寺島の目から見れば苦戦はしても負けはないだろうと思われる目の前の男――その男がどうしていま弱気をもらすのか。そりゃあよ、と神足は続けた。
「真剣にやれば勝つ可能性は高いさ。でもお祭りには勝ち負けよりも大事なものがあるし、俺の場合それはどうやってお客さんを楽しませるかだ。そして、国村には小手先のペテンは一切効果がない。あいつは人間の動きを手足ではなくて胴体の自然不自然で見極める。あいつは緑川の手品を全部見破るんだぞ、知ってるか?」
「あれをか――。胴体を見てか」
寺島は絶句した。彼は見破れないのだろう。神足はうなずいた。
「ペテンが使えないなら会場に細工するしかないが、さすがにお嬢にやったことをもう一度なんて恥ずかしくてこれから街を歩けない。何か、何か会場の客が驚く工夫を――」
「あんた、相変わらずだなあ――なんだ?」
疑問は神足の凝視を感じたからだ。重ねてのどうかしたか? という問いかけにも神足は答えない。
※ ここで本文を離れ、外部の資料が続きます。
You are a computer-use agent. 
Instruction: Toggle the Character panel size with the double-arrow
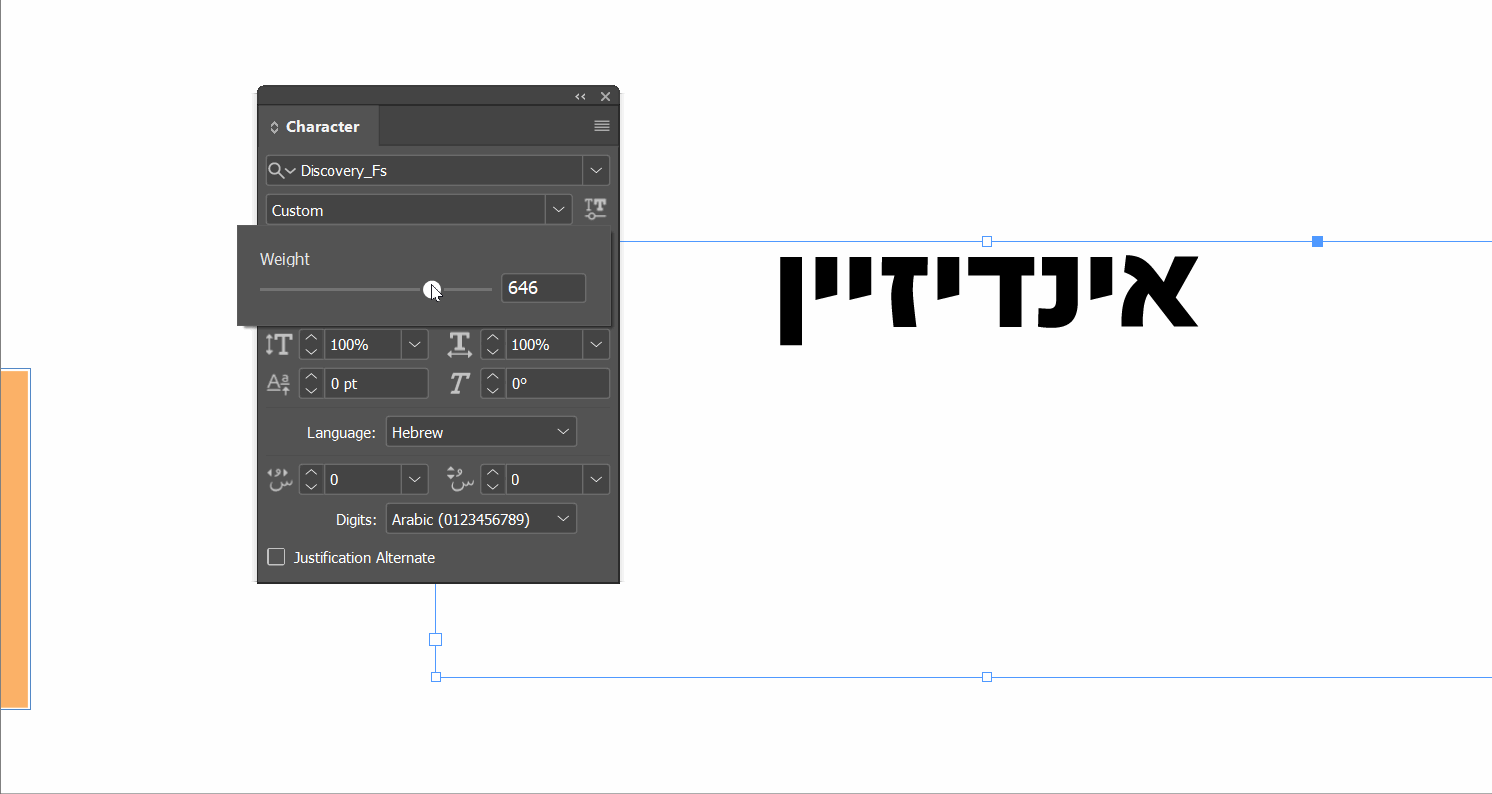[x=580, y=96]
突然、寺島の手をゴツゴツして皮の分厚くなった手が握り締めた。毎朝毎晩1000回の木刀の素振りをしている自分よりもはるかに皮が硬質化している手のひらだった。
「そうか、お前がいたな」
「え、俺?」
「そういえばお前がいたな、寺島」
「え、俺がいたのか? 俺が何かしたか?」
神足は立ち上がり、邪悪ともいえる笑顔で寺島を見下ろした。
「ネタは決まった。これで面白くできそうだ。今度は客にもスリルを味わってもらおう」
客にも? 寺島はなんだかいやな予感がして、訓練場の一角へと歩く背中を追った。